The people making the most of the big decisions in the investment world – both in venture capital and private equity – are predominantly white, male and Ivy-League. This has both financial implications (less diverse partnerships are less likely to have successful outcomes, for example) and ethics.

But what about the (often neglected) role of limited partners in trying for more diversified GP structures? Given that investors behind venture capital and private equity funds – often institutions, family offices, pension funds and (university) grants – one would think that they have a great deal of importance for greater diversity because they are in favor of their finances. .

A look at smaller LPs

One such influencer believes that the power of LPs in driving diversity is really important.

“(LP) will be the biggest lever for change … if the GP gets the same questions two or three times, it will scale,” said Helena Hasselmann, CEO of Stardust Equity.

According to Hasselmann, at Stardust they ask doctors to ask questions such as how do you intend to hire more GPs and what is the gender ratio of management to portfolio companies? They also periodically invest in landmark investments, “some of which are linked to the goals of diversity,” he said. These may include benchmarks, such as adding a woman or person of color to a fund advisory committee. Some GPs are even struggling with this relatively easy task, but Hasselman said progress is being made.

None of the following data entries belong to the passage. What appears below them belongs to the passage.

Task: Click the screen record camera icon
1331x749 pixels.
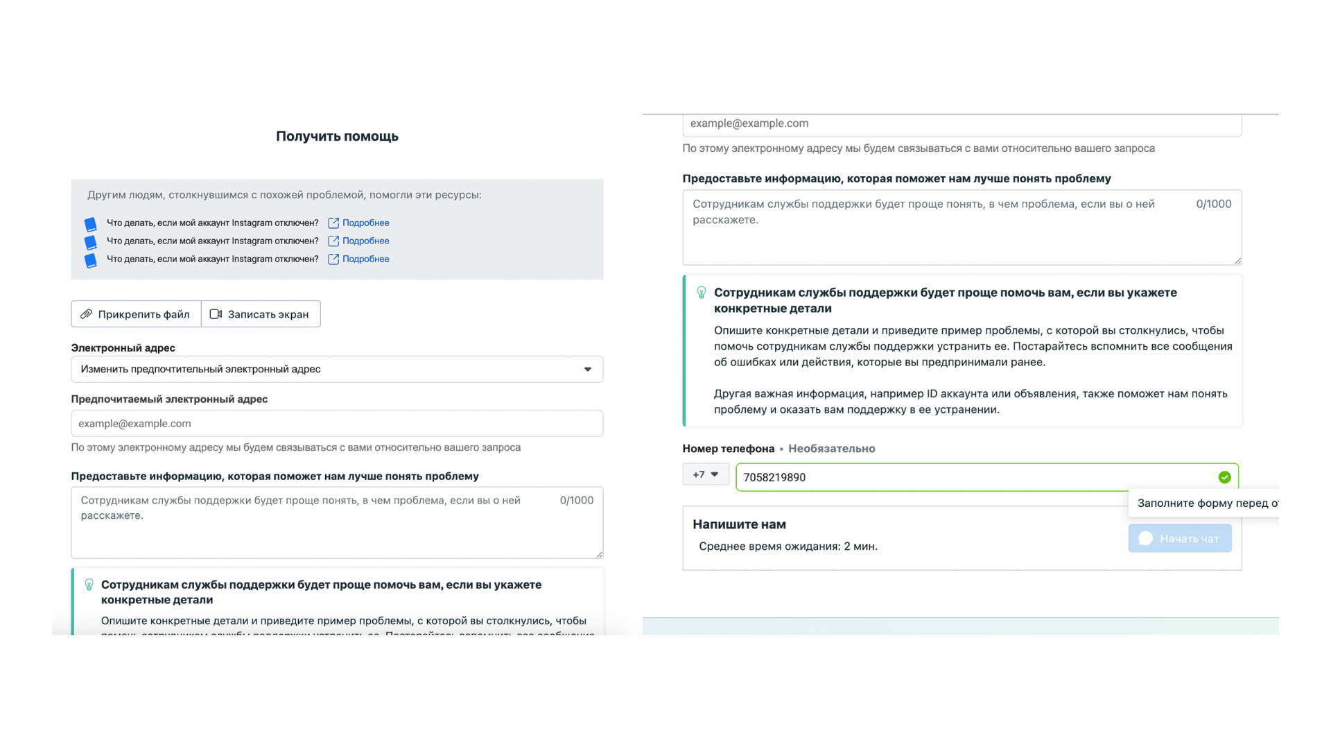Action: [216, 314]
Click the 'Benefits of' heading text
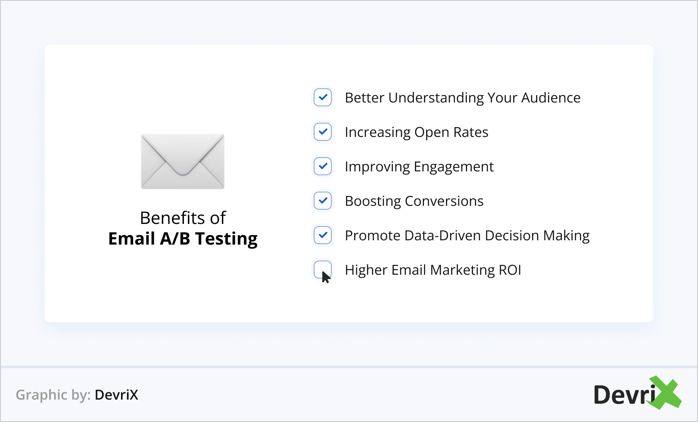 click(x=183, y=218)
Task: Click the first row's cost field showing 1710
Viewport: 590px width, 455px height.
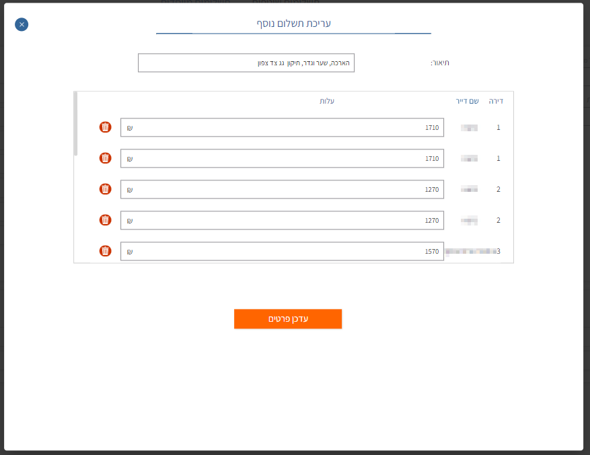Action: (x=282, y=127)
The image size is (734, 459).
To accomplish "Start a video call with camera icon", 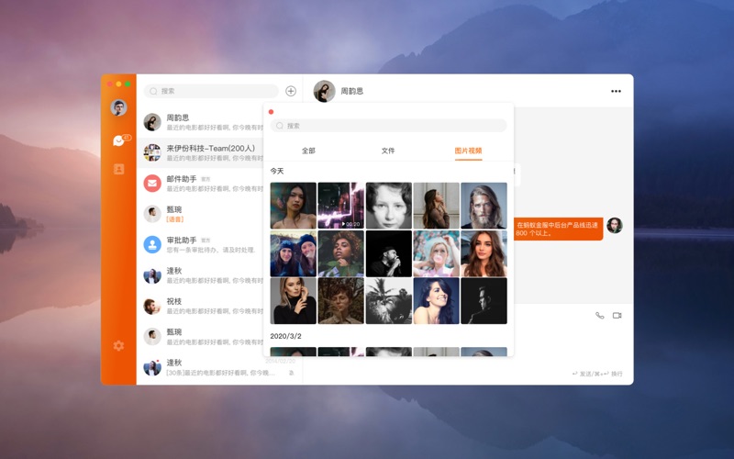I will pyautogui.click(x=617, y=316).
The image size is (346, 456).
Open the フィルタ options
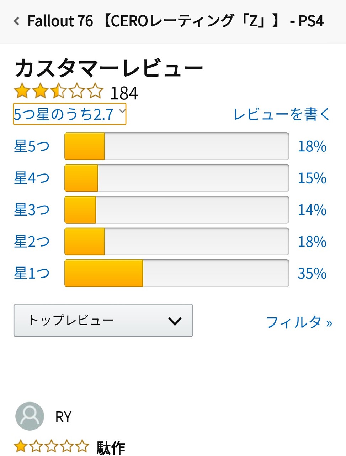(299, 322)
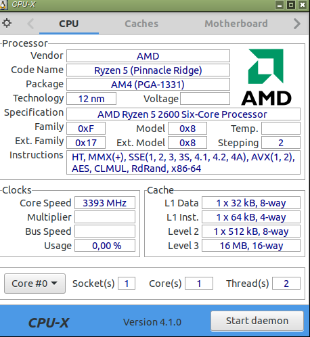The width and height of the screenshot is (310, 337).
Task: Click the left tab scroll arrow
Action: pos(30,24)
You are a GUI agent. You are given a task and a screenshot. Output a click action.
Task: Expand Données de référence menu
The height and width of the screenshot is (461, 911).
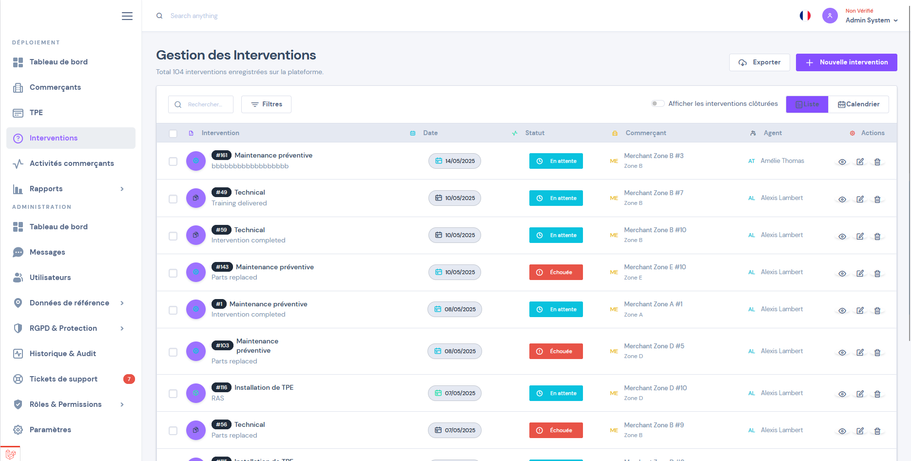(x=122, y=303)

Often based on a more value-oriented approach, LPs, such as the government-owned pension fund BlackRock and Standard Life Aberdeen, have taken steps to increase pressure on VCs and other money managers, for example by integrating into diversity initiative “” And including questions about diversity in the fund’s due diligence.

Various boardroom

One particular change LPs can and have been pushing for is the diversity of conference venues in companies that support VC and private equity.

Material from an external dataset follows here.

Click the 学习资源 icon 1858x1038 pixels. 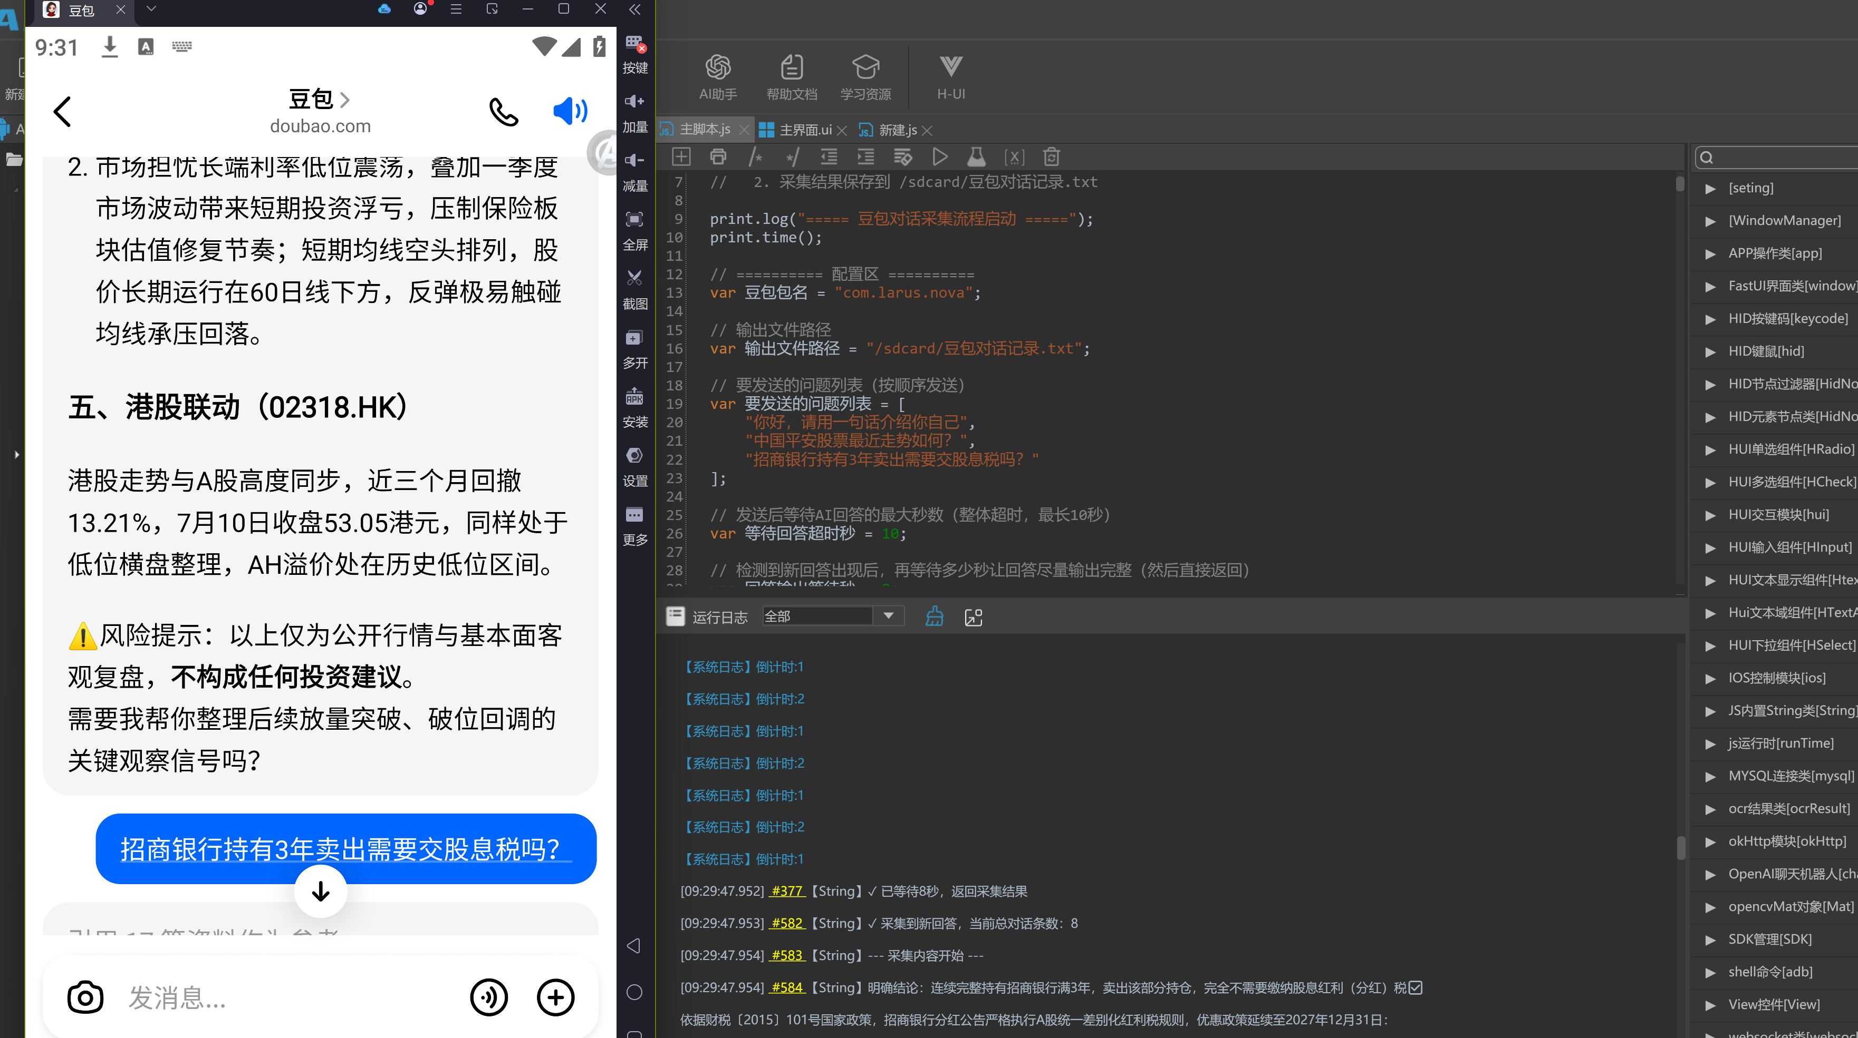pos(866,77)
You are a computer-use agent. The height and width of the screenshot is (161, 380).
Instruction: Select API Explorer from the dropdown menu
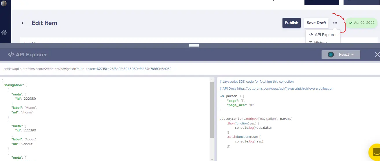click(323, 35)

Charlotte Laurent-Ottomane is leading a UN-based initiative called Tripartite Coalition. Since 2008 she has been working with large LPs, such as CalSTRS or the New York State Common Retirement Fund, to place more women in corporate boards of both public and private companies.

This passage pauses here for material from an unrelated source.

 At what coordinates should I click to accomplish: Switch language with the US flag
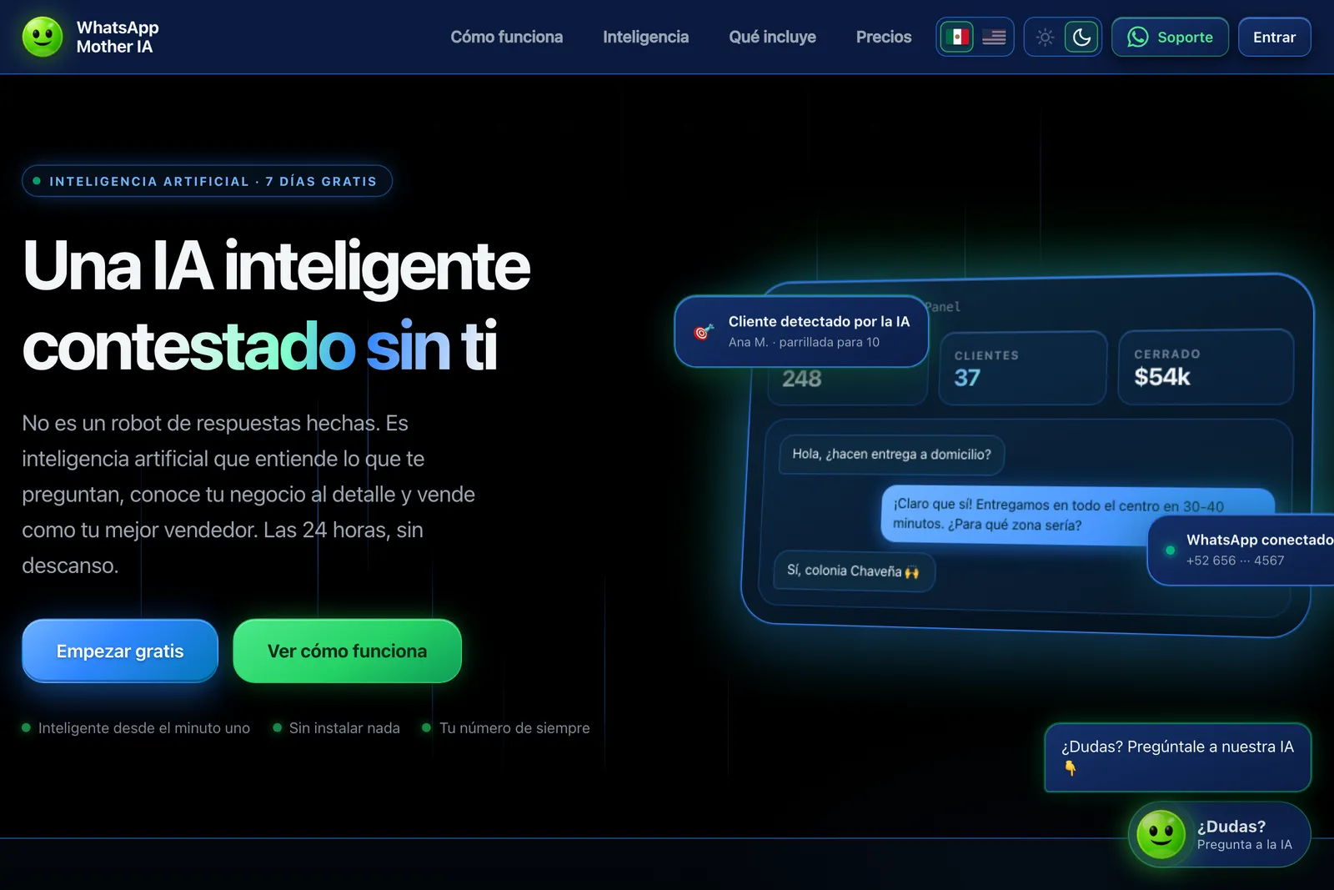coord(994,37)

For her, one of the challenges VCs and private equity companies face is how they fill their board seats.

“Depending on the size of the investment, the negotiators end up with the negotiating executives,” he said. “As there are not many senior women representatives at the moment, the portfolio management board is usually all white men.”

Her suggestion: “One way to change this is to look at external directors if board seats are available. As soon as the candidate group opens, the Rooney rule, which includes women and people of color in the candidate, can be applied. club. “

Some big institutional LPs, however, do not want to be called “troublemakers” and start a breakdown.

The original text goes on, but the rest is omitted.